Suppose that the firm is perfectly elastically demanding labor based on

$$L^D (w) = 5 - w$$

And workers supplies labor:

$$L^S (w) = w$$

In equilibrium, we have $L = 2.5, w = 2.5$. Total income = $2.5^2$ Now install a tax:

$$L^D (w) = 5 - (1+t)*w$$

Then, we have that $w = \frac{5}{1+1+t}$ and $L = \frac{5}{1+1+t}$

Hence total labor income is: $wL = \left(\frac{5}{2+t}\right)^2$. We give the payroll taxes to the workers, who then receive $(1+t)*wL$. Let $t=1$.

Total worker income is then $2*\left(\frac{5}{3}\right)^2$ = 50/9. Previously, they got 50/8. They new total income, including payroll taxes, is smaller than before.

So what is the math indicating?

The reason behind this is ignored externalities.

  • The payroll tax increases the labor cost, making the firms want to hire less
  • The workers do not take into account that they are going to get the payroll taxes out later on, so they do not compensate for the higher labor costs by accepting smaller wages (see last paragraph)
  • Given higher costs, we produce less. There is a deadweight loss (DWL) caused by disturbing taxation (production changed), and the only question is: how this DWL is shared. This depends on the elasticities of supply and demand w.r.t. wages. In this scenario, some of the DWL was taken over by the workers. They got partly compensated through taxes, but not by enough

Negative externality

Why doesn't the worker take into account that the more they work, the higher the taxes they receive are going to be?

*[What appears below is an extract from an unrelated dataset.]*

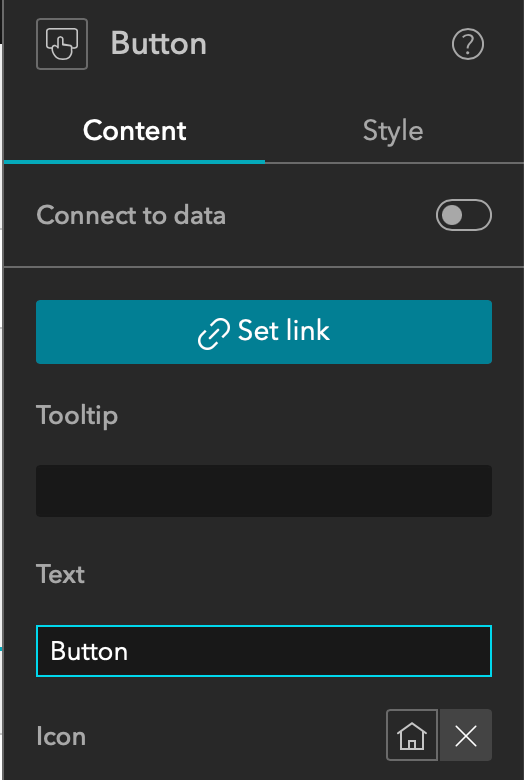Viewport: 524px width, 780px height.
Task: Click the grey knob of Connect to data switch
Action: tap(452, 215)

Basically, because each worker is very very small compared to the total labor force. Think about it this way: Compensating for the increase in labor cost means that the worker has to work for a smaller wage. This will hurt him a lot. The benefits of this $t\cdot wL$ are going to be shared with all other fellow workers. That means that his own share of his "sacrifice" is going to be small. His private gain is too small from doing this. On the other hand, he would receive the positive externality from all the other workers working more. To wit, he would receive some of their tax share - but since the other workers' incentives aren't set correctly either, they don't work "as much" either.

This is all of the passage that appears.